How to configure and troubleshoot the SubscriptionStreams parameter of the Distribution Agent in SQL Server

Original product version:   SQL Server (all supported versions)
Original KB number:   953199

This article provides more information about the parameter SubscriptionStreams, best practices when using this parameter, and associated troubleshooting.

Introduction

The parameter SubscriptionStreams can be used to control the number of connections. In a transactional replication in Microsoft SQL Server, you can use the parameter to enable multiple connections that the Distribution Agent uses to apply batches of changes in parallel to a Subscriber. This operation greatly enhances replication throughput. At the same time, the Distribution Agent can still maintain many of the same transactional characteristics as when the Distribution Agent uses a single connection to apply the changes. If one of the connections fails to execute or commit, all connections will abort the current batch, and the agent will use a single stream to retry the failed batches. Before this retry phase completes, there can be temporary transactional inconsistencies at the Subscriber. After the failed batches are successfully committed, the Subscriber is brought back to a state of transactional consistency.

When you specify a value of 2 or greater for the parameter SubscriptionStreams, the order in which transactions are received at the Subscriber may differ from the order in which they were made at the publisher. If this behavior causes constraint violations during synchronization, you should use the NOT FOR REPLICATION option to disable the enforcement of constraints during synchronization. For more information, see Control Behavior of Triggers and Constraints in Synchronization.

Factors to consider before enabling SubscriptionStreams

SubscriptionStreams mainly takes care of latency from Distributor to Subscriber, so before you decide to go for SubscriptionStreams, make sure that you're indeed running into latency from Distributor to Subscriber. You can either use Tracer Tokens in Replication Monitor or Performance Monitor counters like SQLServer:Replication Dist. > Dist:Delivery Latency to have an idea of the level of latency.

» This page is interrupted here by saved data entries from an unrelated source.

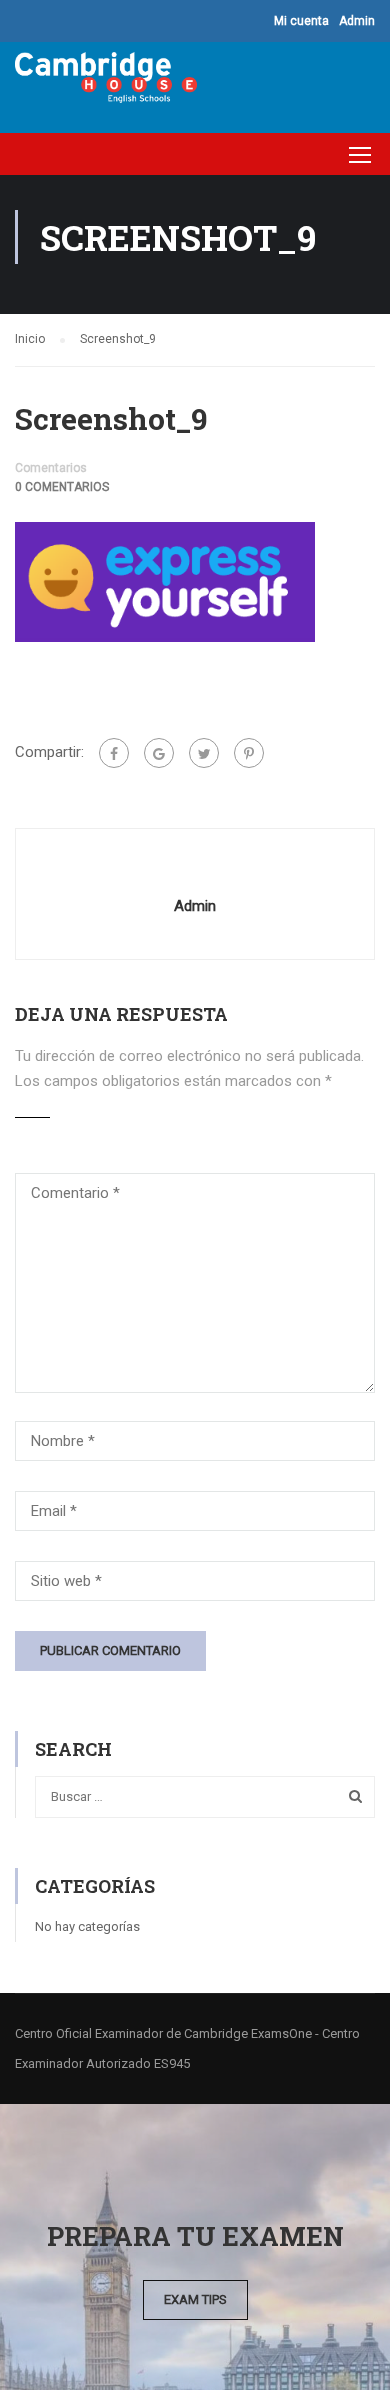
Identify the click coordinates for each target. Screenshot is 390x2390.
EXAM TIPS (195, 2299)
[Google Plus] (159, 753)
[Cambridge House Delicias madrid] (106, 82)
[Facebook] (114, 753)
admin (195, 906)
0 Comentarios (62, 487)
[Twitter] (204, 753)
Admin (357, 21)
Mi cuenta (301, 21)
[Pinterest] (249, 753)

Latency from Distributor to Subscriber can be caused by many reasons like, but not limited to, the following ones:

  • Blocking either at Distributor or Subscriber
  • Any bottleneck, either at Distributor or Subscriber, like slow disk drives, slow network bandwidth, and stale statistics
  • Bulk transactions coming from Publisher
  • Rate of incoming transactions from Publisher is too high
  • Triggers or unnecessary indexes in the subscribed database

The Database Administrator (DBA) needs to take a call and test whether SubscriptionStreams is going to help them or not. For example, in case of blocking at Subscriber, increasing the number of concurrent connections won't help but might make the situation worse. Whereas in situations like the incoming transaction rate from Publisher is too high and you feel that one single thread for the Distribution Agent is unable to cope with the incoming load, you can consider increasing the value of the parameter SubscriptionStreams to >=2. It might also help in slow network and slow disk situations. Ideally, the max value for this parameter is 64, but the recommended value (or a good value to start with) equals the number of physical processors at the Destination (Subscriber).

How to configure the parameter SubscriptionStreams

SubscriptionStreams is one of those parameters that isn't visible in Distribution Agent Profile in Replication Monitor. You can specify a value for this agent parameter by using @subscriptionstreams of sp_addsubscription (Transact-SQL) or add this parameter to the distribution agent job command section by using the following procedure:

  1. Open Replication Monitor, expand My Publisher, and select your publication in the left pane window. In the right pane window, under the All Subscriptions section, you'll see the list of all the subscribers to this publication.

  2. Right-click on the Subscriber that you want to enable the parameter SubscriptionStreams and select View Details. A new window will pop up with the Distribution Agent session details.

  3. On this new window, select Action in the menu bar at top and select Distribution Agent Job Properties. This will open the Job Properties window for the Distribution Agent.

  4. Select Steps in the left pane window, and then select Run Agent in the right pane window, and then select Edit. A new window will pop up.

  5. Scroll to the end of the command section (the far-right side) and append this parameter -SubscriptionStreams 6.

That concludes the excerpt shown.